• _Goal of the exercise_:
Copy the data verbatim and leave out every picture.

|---|

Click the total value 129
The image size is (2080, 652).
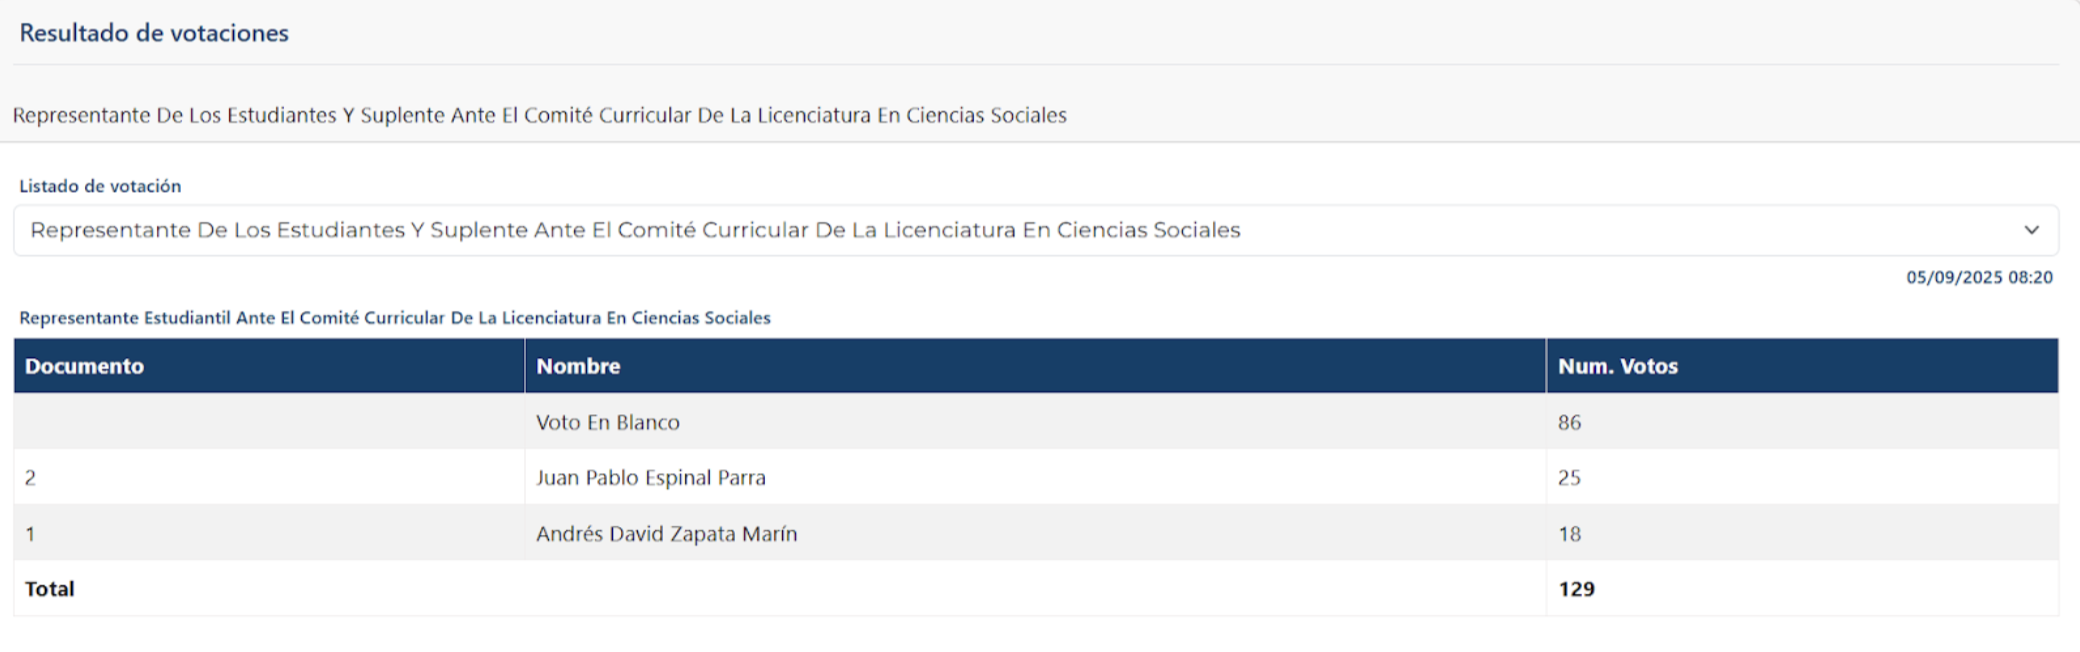tap(1576, 589)
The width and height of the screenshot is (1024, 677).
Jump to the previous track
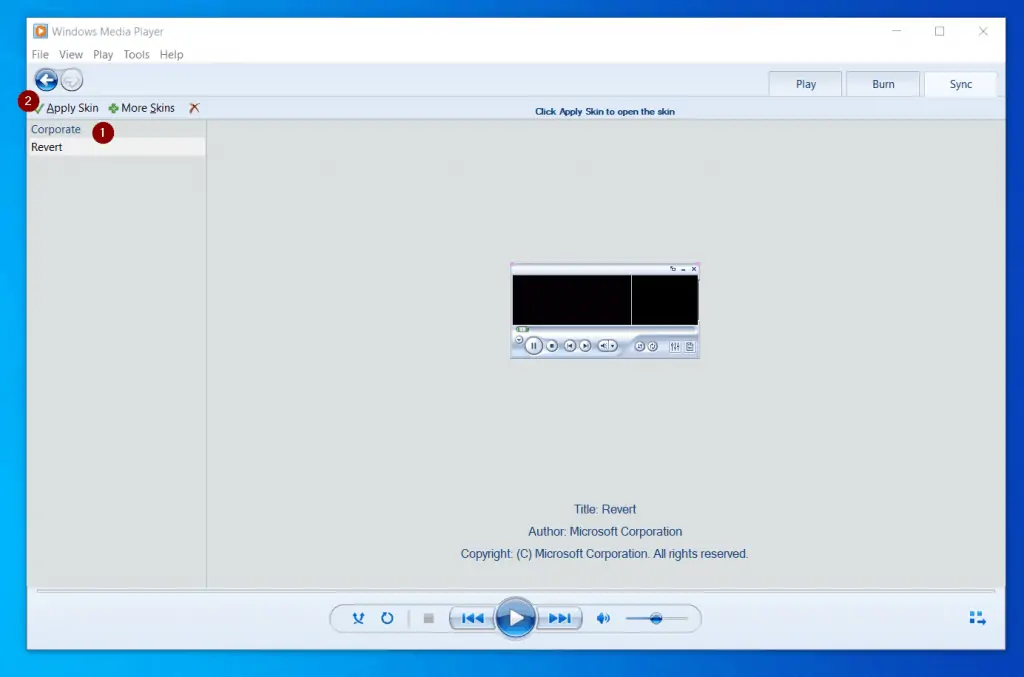point(472,618)
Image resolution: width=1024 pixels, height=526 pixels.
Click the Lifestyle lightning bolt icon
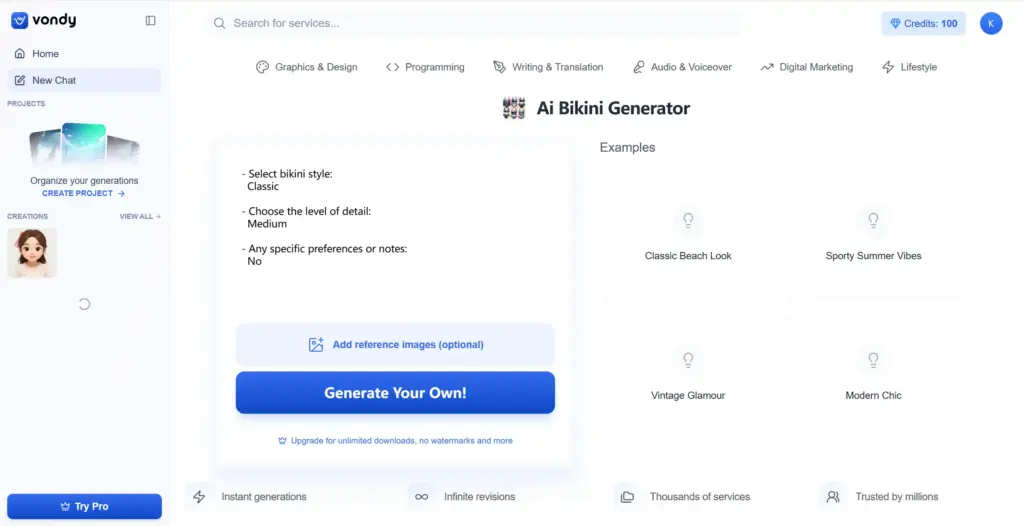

|---|

• _Response area_:
Click the total value 129
The image size is (2080, 652).
tap(1576, 589)
The width and height of the screenshot is (1024, 677).
Jump to the previous track
point(472,618)
Image resolution: width=1024 pixels, height=526 pixels.
Click the Lifestyle lightning bolt icon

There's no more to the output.